There was an interesting interaction between alcohol and total acidity. The feature of interest, quality, would increase as alcohol and acidity increased, but only one of the variables would increase in comparison to the other. It appears as though strong flavors are preferred, but only one strong flavor and not both.
I found it surprising that residual sugar had little to do with quality scores when compared in conjuncture with another flavor variable. Since sweetness is a major component of flavor, which is a major component of wine quality, and since sweetness is added to help balance out bitter, burning from alcohol, and acidic flavors, I was expecting it to have a huge effect on quality.
One possible explanation for this is that residual sugar only represents the sugars left over after fermentation and not necessarily added sugars so the variable we use to approximate the sweetness of a wine is not accurate.
Yes, I created a model using the four variables from the bivariate section.
The model is limited as the four variables accounted for only 34% of variance in quality of the wines. Citric acid did not increase improve the R^2 value at all and could be left out of the model.
Using these two graphs together gives you a lot of immediate information for your first exposure to each input variable. Right away we can see a steep normal distribution with half of the wines having a pH between 3.2 and 3.4. We can also see the outliers including the extremes having a pH of over 4.
At first glance, it was hard to see the relationship between quality and the input variables. This visualization shows lower levels of volatile acidity as quality increases. Between quality level 7 and 8 mean increases very slightly, but despite this the trend is clear. Volatile acidity has a negative correlation with quality.
This graph demonstrated that some variables, when together, affected quality differently than when they were on their own. Here, as quality was at its highest when one variable was high, but the other was relatively low.
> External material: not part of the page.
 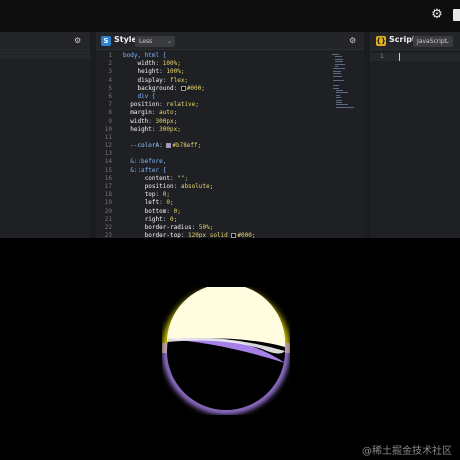 What do you see at coordinates (164, 105) in the screenshot?
I see `line-text: position: relative;` at bounding box center [164, 105].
Wines that had high levels of both like the one with nearly 15% alcohol and over 15g/dm^3 of total acidity scored poorly.
The wine dataset contained 1599 different red wines. Each wine contained 11 input attributes and one output attribute. My overall objective was to find how the input attributes affected quality scores. I began by looking at each of the variables to understand them. I then began comparing some of the of the variables to quality and saw how they correlated. Some clear trends emerged, especially between alcohol and quality. Comparing some of the input variables against each other gave some surprising results. Residual sugar had little relationship with any of the other variables even when combined against quality. While I didn’t find very strong correlations between quality and the input variables, I still made an attempt to create a model. Unfortunately, the model was only able to account for 34% of variance.
Several limitations to the model exist. To begin with, it’s low R^2 value. Also, quality values were subjective, which means bias. Finally, quality values had a very narrow distribution. None of the wines received scores of 1, 2, 9, or 10; and 82% of the wines had an average score of 5 or 6. This lack of differentiation made finding correlations difficult.
For further investigations, I would look more in depth on if the wines that received high quality scores (7 or 8) had any glaring differences from those that scored in the middle (5 or 6) or low (3 or 4) tier. A larger dataset would be useful, especially one that included some exceptional (9 or 10) and terrible (1 or 2) wines. More variables would be better as well, I would be most interested in knowing the total sugar and tannin levels to get the full scope of wine flavor.